##### Entries

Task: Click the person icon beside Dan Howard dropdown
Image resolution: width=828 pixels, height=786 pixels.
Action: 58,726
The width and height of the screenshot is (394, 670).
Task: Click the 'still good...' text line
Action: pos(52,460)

##########

- _Set exercise_
Copy every one of the items above verbatim, line for line.

- _Written answer_
Task: Click the person icon beside Dan Howard dropdown
Image resolution: width=828 pixels, height=786 pixels.
Action: 58,726
The width and height of the screenshot is (394, 670).
Task: Click the 'still good...' text line
Action: pos(52,460)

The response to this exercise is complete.